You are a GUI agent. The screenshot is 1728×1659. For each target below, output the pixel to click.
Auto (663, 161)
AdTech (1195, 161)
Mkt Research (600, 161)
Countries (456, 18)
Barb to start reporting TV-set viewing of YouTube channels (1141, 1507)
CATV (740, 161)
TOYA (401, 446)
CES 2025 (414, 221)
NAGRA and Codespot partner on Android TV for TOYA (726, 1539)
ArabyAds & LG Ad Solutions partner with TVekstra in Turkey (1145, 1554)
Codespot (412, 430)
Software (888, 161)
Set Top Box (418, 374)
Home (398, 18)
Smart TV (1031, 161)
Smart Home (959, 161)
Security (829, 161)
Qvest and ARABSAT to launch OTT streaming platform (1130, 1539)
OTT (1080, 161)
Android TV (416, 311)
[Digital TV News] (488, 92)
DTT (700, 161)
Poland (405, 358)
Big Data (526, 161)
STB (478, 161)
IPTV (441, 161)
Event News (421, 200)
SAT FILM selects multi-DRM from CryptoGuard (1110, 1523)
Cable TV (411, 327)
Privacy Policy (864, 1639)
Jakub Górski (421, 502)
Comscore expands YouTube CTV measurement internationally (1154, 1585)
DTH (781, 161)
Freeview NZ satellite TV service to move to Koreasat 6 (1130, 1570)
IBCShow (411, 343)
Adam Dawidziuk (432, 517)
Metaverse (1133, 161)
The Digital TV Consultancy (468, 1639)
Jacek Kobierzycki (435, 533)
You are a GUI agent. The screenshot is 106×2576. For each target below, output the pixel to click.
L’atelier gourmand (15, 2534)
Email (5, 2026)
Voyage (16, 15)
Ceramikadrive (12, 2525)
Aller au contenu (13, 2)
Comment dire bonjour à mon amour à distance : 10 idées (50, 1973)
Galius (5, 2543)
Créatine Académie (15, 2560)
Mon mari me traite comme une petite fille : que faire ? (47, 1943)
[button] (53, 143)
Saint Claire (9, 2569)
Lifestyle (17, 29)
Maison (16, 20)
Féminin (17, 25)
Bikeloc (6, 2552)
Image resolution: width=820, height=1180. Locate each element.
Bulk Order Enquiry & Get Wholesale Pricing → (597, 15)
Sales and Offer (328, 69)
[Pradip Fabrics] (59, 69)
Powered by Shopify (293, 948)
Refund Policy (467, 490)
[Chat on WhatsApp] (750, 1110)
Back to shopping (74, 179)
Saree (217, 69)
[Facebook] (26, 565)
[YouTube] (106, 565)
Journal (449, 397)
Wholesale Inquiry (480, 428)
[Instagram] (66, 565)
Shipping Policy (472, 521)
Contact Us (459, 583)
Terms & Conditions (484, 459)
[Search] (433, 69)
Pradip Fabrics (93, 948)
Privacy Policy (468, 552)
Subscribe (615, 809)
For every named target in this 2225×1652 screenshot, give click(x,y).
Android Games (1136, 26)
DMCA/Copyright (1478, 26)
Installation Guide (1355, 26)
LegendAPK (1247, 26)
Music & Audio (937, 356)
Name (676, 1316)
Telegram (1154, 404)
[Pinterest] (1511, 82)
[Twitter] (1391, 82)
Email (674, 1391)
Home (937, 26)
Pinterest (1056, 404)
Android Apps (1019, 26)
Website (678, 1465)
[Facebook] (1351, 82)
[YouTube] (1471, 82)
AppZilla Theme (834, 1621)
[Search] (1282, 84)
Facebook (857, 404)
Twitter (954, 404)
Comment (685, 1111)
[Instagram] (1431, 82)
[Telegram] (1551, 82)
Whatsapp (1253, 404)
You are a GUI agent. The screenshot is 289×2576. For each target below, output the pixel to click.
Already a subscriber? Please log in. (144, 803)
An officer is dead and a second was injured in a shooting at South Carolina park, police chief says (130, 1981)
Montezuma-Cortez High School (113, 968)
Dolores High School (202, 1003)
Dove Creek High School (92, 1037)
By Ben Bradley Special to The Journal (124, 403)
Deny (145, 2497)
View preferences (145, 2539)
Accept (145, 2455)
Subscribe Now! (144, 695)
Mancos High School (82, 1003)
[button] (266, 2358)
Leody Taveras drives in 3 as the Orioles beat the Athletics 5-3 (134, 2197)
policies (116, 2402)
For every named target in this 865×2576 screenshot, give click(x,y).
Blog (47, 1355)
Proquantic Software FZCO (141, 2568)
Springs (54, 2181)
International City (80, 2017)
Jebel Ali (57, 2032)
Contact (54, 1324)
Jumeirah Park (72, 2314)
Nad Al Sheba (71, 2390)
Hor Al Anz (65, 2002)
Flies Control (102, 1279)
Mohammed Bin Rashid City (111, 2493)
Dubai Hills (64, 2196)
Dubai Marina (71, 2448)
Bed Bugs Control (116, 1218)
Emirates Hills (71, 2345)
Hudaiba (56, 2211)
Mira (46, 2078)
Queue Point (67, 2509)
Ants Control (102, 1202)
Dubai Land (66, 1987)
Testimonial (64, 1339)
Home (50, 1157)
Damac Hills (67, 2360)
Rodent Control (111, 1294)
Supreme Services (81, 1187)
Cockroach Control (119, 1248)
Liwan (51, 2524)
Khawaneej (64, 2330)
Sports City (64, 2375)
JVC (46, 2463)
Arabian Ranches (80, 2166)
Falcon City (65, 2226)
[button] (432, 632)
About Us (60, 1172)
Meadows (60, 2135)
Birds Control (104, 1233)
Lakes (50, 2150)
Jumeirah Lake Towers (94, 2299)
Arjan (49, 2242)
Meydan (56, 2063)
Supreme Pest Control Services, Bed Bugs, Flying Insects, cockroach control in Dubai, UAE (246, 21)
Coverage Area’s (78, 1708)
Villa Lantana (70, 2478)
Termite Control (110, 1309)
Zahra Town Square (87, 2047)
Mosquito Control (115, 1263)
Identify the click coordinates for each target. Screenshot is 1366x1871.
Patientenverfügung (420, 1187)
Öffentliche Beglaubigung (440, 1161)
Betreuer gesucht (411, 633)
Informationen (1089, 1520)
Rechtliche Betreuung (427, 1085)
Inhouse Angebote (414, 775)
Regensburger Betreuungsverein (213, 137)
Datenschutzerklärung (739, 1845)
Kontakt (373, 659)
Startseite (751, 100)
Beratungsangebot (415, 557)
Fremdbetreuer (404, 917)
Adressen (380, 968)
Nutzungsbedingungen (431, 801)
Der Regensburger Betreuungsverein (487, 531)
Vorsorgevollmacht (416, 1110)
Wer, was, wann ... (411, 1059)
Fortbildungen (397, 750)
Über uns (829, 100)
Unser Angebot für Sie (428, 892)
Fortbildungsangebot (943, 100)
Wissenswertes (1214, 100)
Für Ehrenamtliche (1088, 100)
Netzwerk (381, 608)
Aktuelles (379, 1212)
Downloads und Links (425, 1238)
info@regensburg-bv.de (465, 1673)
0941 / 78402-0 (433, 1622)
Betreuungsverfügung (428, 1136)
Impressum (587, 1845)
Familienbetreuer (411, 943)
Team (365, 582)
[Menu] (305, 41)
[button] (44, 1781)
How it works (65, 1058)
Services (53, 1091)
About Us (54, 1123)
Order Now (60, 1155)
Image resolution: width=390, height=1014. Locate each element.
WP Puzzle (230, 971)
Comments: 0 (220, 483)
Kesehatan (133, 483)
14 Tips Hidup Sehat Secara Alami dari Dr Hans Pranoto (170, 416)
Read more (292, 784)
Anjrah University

┄┄┄┄┄┄

Every line above from the line with "Aktuelles (379, 1212)" to the line with "Order Now (60, 1155)" is wanted, ends included; write them out exactly and add no other line.

Aktuelles (379, 1212)
Downloads und Links (425, 1238)
info@regensburg-bv.de (465, 1673)
0941 / 78402-0 (433, 1622)
Betreuungsverfügung (428, 1136)
Impressum (587, 1845)
Familienbetreuer (411, 943)
Team (365, 582)
[Menu] (305, 41)
[button] (44, 1781)
How it works (65, 1058)
Services (53, 1091)
About Us (54, 1123)
Order Now (60, 1155)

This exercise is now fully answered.